▶ [Excerpt provided]
——————
As fears rise in Myanmar, Rohingya exodus grows
By Esther Htusan
November 17, 2014
SITTWE, Myanmar — The captain of the small fishing vessel has spent most of his life helping fellow Rohingya Muslims escape persecution and hatred in Myanmar, but now even he is worried about the panicked pace the exodus has taken in recent weeks.
"Everyone is going now," Puton Nya said. "I'm afraid that soon, no one will be left."
Bouts of vicious violence, together with discriminatory government policies, have sent an estimated 100,000 Rohingya fleeing Buddhist-majority Myanmar by boat in the last two years, according to the Arakan Project, which has been advocating on behalf of the minority Muslims for more than a decade. Director Chris Lewa said the pace is accelerating, with more than 15,000 people leaving since Oct. 15 — twice the number that fled during the same period last year.
Lewa believes heavy-handedness by soldiers and border guards in the northern tip of Rakhine state, where most of the estimated 1.3 million Rohingya live, has been "part of a campaign to create fear and to get them to leave."
She said in the last two months:
— At least four Rohingya men were tortured to death. Security forces broke one of the victim's legs and burned his penis, Lewa said, and the pummeled body of another victim was found in a river.
— Young men have been grabbed off the streets and brutally beaten by border guards and soldiers without any clear explanation. One photo snapped by a cellphone shows a man after he was allegedly smashed with the butt of a gun in the jaw, cheekbone and stomach.
— More than 140 people have been arrested in two dozen villages on what Lewa said appeared to be trumped-up charges, ranging from immigration violations to alleged links with Islamic militants.
——————
▶ [Listed entries]

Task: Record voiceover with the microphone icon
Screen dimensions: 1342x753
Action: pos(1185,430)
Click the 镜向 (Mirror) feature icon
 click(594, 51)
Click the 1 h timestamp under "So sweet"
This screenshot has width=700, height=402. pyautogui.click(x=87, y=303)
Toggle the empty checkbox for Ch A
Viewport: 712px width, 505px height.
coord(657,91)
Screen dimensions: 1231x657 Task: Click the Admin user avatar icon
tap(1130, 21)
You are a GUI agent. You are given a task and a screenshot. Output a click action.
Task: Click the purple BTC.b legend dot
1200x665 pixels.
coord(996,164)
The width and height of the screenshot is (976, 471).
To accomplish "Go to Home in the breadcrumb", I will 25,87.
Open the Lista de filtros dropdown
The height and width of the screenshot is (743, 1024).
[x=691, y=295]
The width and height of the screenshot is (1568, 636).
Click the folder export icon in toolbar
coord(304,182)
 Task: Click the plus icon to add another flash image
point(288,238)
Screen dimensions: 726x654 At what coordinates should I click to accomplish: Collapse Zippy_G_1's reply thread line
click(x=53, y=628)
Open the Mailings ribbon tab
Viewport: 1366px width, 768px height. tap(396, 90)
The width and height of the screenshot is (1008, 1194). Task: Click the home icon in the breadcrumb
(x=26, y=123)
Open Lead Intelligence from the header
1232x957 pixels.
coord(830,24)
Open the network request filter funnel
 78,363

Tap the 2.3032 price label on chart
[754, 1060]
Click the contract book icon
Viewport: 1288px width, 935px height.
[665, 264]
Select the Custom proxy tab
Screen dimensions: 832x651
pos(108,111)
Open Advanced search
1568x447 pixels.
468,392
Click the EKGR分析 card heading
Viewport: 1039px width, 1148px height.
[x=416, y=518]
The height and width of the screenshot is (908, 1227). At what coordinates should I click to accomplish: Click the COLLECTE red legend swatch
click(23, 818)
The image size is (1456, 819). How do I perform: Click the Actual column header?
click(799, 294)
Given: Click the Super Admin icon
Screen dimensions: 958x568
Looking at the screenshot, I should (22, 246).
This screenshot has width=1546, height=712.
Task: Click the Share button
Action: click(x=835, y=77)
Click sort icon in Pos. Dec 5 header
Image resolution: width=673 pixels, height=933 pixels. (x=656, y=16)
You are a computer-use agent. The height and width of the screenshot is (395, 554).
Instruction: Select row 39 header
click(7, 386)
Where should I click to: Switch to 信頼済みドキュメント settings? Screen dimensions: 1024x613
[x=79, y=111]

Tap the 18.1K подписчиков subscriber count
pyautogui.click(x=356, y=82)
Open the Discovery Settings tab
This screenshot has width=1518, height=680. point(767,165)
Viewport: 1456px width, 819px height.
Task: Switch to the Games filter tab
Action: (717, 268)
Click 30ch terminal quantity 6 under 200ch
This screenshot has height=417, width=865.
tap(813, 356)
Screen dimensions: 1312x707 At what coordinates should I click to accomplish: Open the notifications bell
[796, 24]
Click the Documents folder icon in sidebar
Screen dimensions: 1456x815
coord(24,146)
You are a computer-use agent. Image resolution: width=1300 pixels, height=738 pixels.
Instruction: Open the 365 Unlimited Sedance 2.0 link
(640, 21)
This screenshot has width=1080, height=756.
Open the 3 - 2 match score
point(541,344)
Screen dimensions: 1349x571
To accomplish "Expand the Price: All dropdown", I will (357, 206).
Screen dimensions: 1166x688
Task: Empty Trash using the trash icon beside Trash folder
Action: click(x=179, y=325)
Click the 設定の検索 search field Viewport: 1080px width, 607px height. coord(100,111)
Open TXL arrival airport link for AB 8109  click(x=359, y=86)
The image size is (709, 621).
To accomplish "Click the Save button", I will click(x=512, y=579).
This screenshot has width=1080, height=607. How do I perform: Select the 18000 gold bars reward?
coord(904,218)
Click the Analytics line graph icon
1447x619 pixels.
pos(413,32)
——————
▶ [Set problem]
Write the next part of the news report on the Rohingya exodus from Myanmar, picking up right after its final sentence. The material above comes from a separate source unrelated to the news report on the Rohingya exodus.

▶ [Result below]
National Minister of Information Ye Htut did not immediately respond to the allegations.
Denied citizenship by national law, Myanmar's Rohingya are effectively stateless, though historical records indicate some members of the ethnic group arrived in the country centuries ago. Many more arrived from neighboring Bangladesh in the 1900s when the country was under British rule. Almost all settled in Rakhine state, creating tensions with Buddhist residents who for generations considered it their duty to prevent an eastward Islamic spread into their nation and beyond.
Soon after Myanmar began transitioning from a half-century of dictatorship to democracy in 2011, newfound freedoms of expression fanned the flames of hatred. Violence by Buddhist mobs left up to 280 people dead — most of them members of the religious minority — and chased another 140,000 from their homes.
They now live under apartheid-like conditions in camps outside Sittwe or in restricted villages. They cannot leave without paying hefty bribes to police and face constant threats of violence from Buddhist Rakhine neighbors.
Often, their proximity to their old homes is "tantalizingly short," Hugo Slim of Oxford University said in a report for the United Nations Office for the Coordination of Humanitarian Affairs. Many are just a few hundred meters (yards) from the fields they used to till, the schools their children used to attend, and the communities that attacked them.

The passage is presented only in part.